* _Given data_
=-=-=
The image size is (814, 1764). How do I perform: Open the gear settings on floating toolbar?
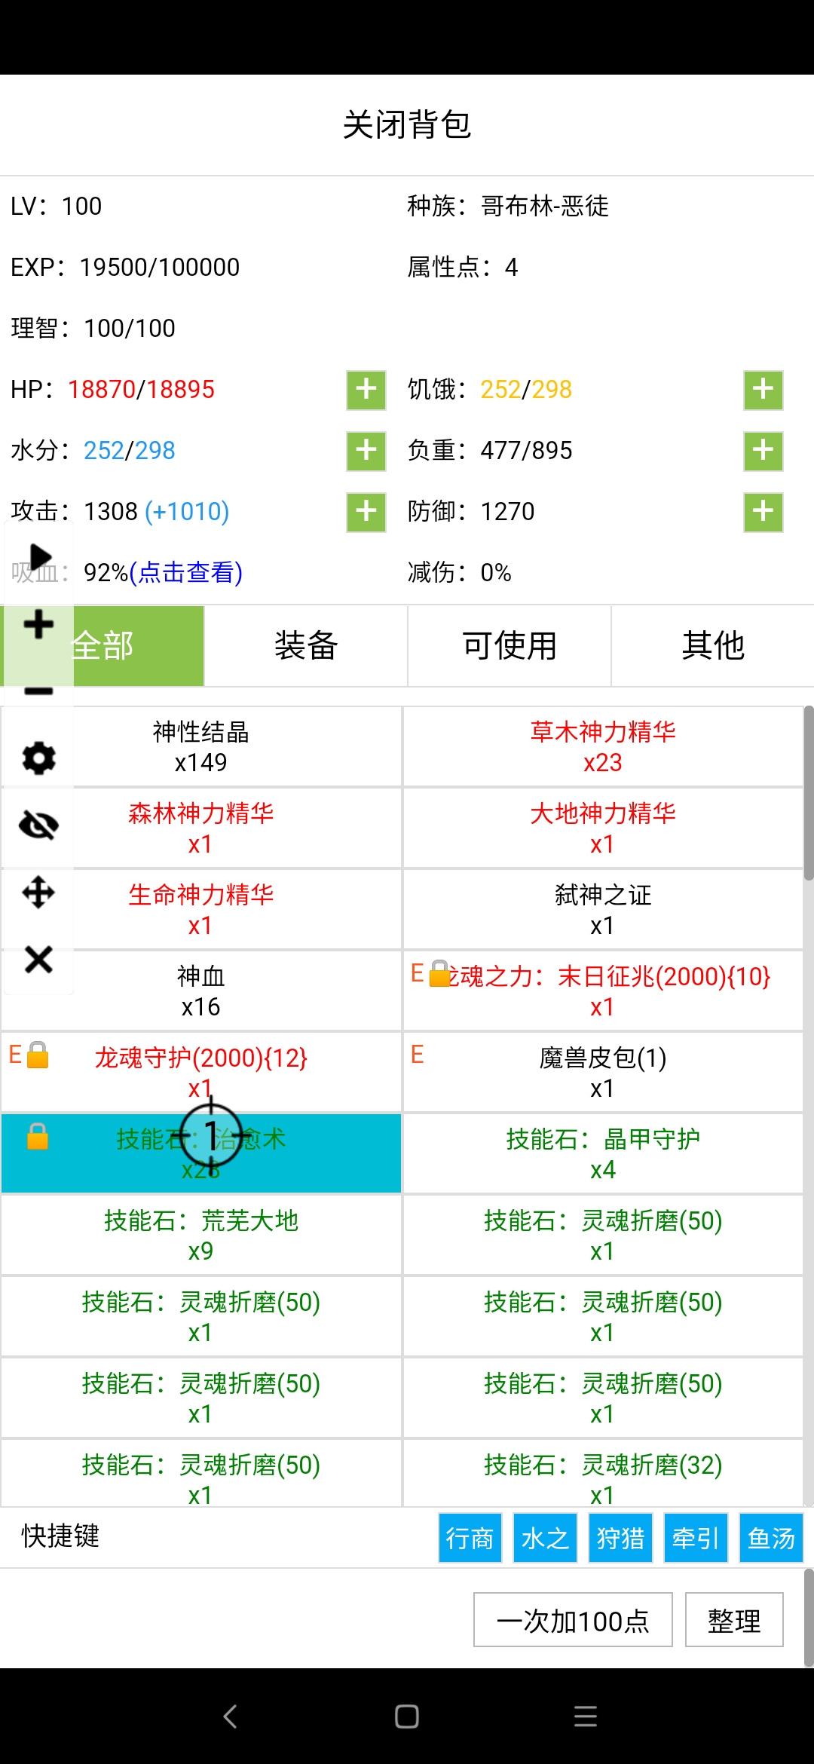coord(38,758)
=-=-=
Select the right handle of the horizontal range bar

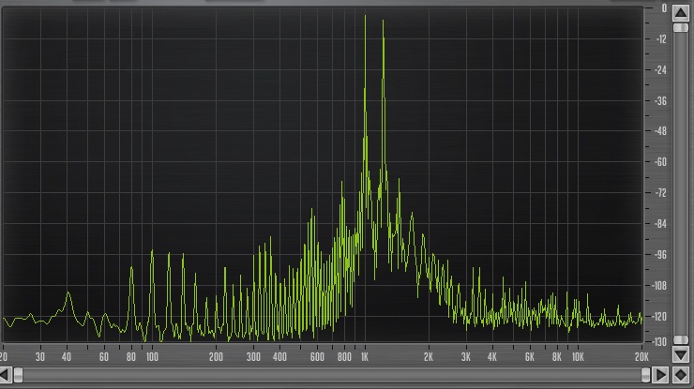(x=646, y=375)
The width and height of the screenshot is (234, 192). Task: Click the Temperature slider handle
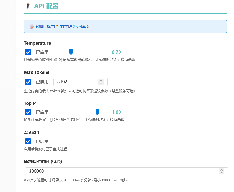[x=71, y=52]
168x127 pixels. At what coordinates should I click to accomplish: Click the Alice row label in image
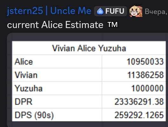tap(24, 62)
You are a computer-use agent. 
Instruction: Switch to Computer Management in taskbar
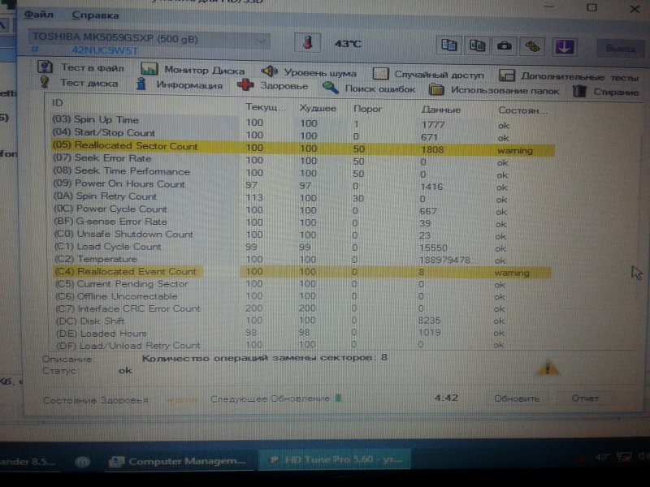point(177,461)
=-=-=
* _How to complete this task_
Write out the lines above from the one with "The width and" through the one with "You are a computer-use agent.", ends included, exactly; no picture goes in.

* _Final answer_
The width and height of the screenshot is (234, 192). Task: Click the Temperature slider handle
[x=71, y=52]
168x127 pixels. At what coordinates should I click to accomplish: Click the Alice row label in image
tap(24, 62)
You are a computer-use agent. 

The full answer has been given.